= TEXT SEGMENT =
━━━━━━━━━━━━━━━━

Everyone would probably like to experience the small secrets of famous luthiers. The reason is simple: We want to look behind the scenery to discover the truth about the outstanding sound of our little guitar. Only, what would be the most beautiful secrets, if we knew them: At best no more secrets or worse, the hot air behind a Potemkin village.
But over time from the little magic of the artist grows knowledge of the general public on which future generations of luthiers can build on.
|Guitare acoustique, Robert Bouchet, Paris, 1964, E.988.5.1, détail étiquette|
© Cité de la musique - Photo : Jean-Marc Anglès
In the small community of guitar builders it was well-known, that Robert Bouchet kept a detailed diary about his guitar building. But the myth remained myth. Only a few friends were allowed to have a look into these books.
The time of secrets ended at the day when these books were handed over by his widow to the Musée de la Musique in Paris. But it took again some time until the diary was published. This workshop diary was reproduced in a facsimile form.
Bouchet had no classical apprenticeship for luthiers, but was rather self-taught. He learned by watching, e.g. in the workshop of Julian Gomez Ramirez in Paris. The "service manual" could thus be described as the summary of his "piecemeal" experiences.

━━━━━━━━━━━━━━━━

= EXTRACTED ENTRIES =

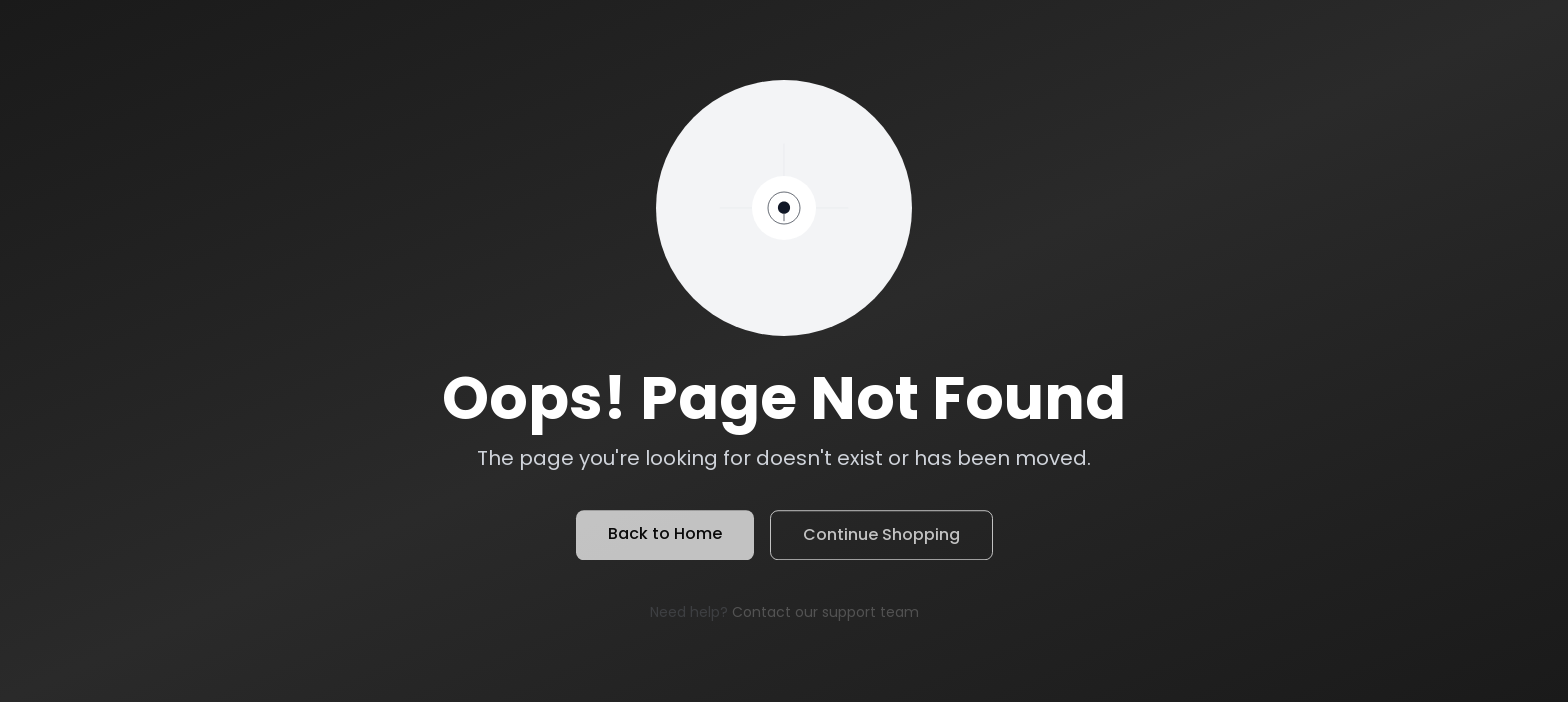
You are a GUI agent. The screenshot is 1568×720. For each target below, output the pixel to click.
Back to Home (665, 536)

━━━━━━━━━━━━━━━━

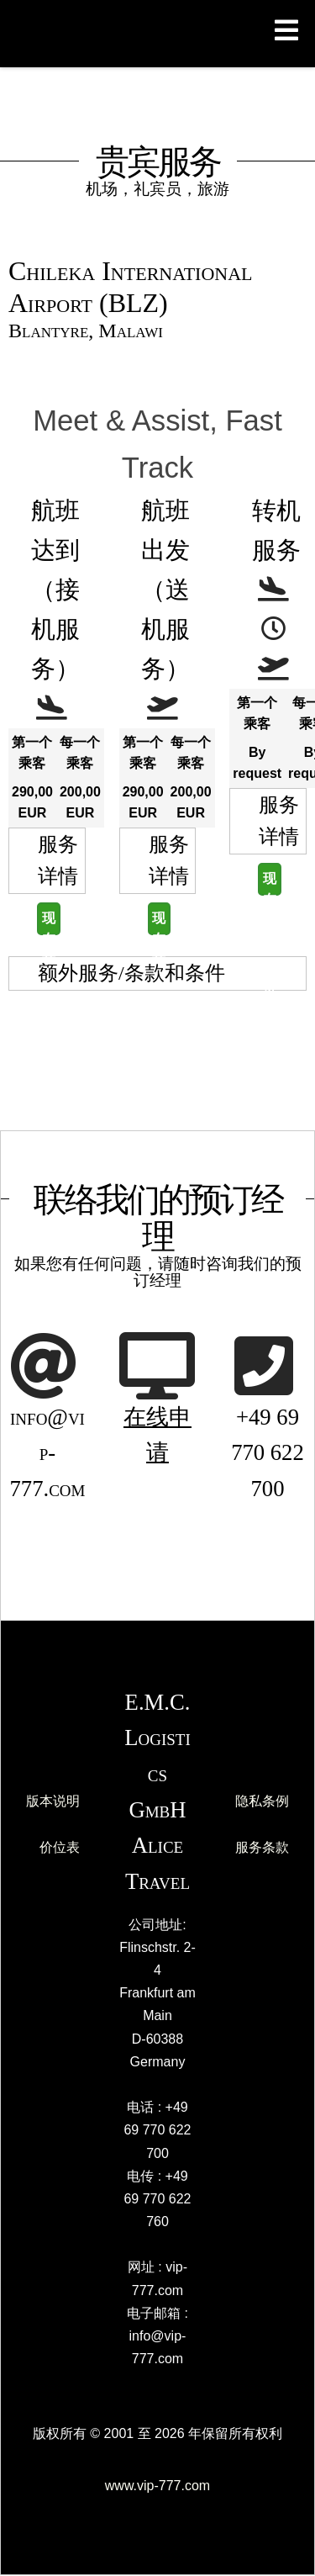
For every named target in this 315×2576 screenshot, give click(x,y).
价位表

━━━━━━━━━━━━━━━━

= TASKS =
• 1. In the text about Robert Bouchet's workshop diary, who handed the diary books over to the Musée de la Musique in Paris?
• 2. Resume the text about Robert Bouchet's workshop diary, picking up right after its last sentence.
The rows are not needed for what comes next.

= TASK RESULTS =
• 1. His widow handed them over.

• 2.
And it is really a workshop booklet with cross-hatched paper 21x27 cm, already somewhat yellowed since it is quite old(~1950). The typesetting of this book was not done by a computer. A well legible handwriting governs with additions, corrections and underlinings. Of course there is also no table of contents with precisely designed sub points. The book follows nevertheless the working process of the guitar construction,
which is not always characterized by linearity.
Cahier de Robert Bouchet, Paris, XXe, E.988.11.1,
page 71 (filets)
© Cité de la musique - Photo : Richard Lambert
The difference between this workshop book and the numerous modern books on guitar building lies not only in the authenticity of the description and the numerous tables and actual measurement values. What makes this book so interesting are the illustrations.
Robert Bouchet was not only a guitar maker, but also a passionate painter. You will find his works in various collections. In his Workshop, he did not use watercolor or produce oil paintings to document the ongoing progress of his guitar construction. He drew the plans with a pen on colored sections.
Almost every small step is captured in these pictures. The free-hand drawing style focuses the attention to the essential points and the reader will recognize immediately the relevant details. He will not be overwhelmed with today's photographs of a multiplicity of colors and details, which do not have to do anything with the actual problem. There you can still learn a lot about the didactic use of illustrative material.
The Free-hand drawing lends to the pictures contrary to a construction design a charm, which is further supported by the presentation of 'trivial' tasks. So he demonstrates the bending of the purfling by moistening the stripes with water vapor of a smoking tea kettle. Even the seasoned guitar builder will find in the numerous construction designs of guitar making tools some useful hints.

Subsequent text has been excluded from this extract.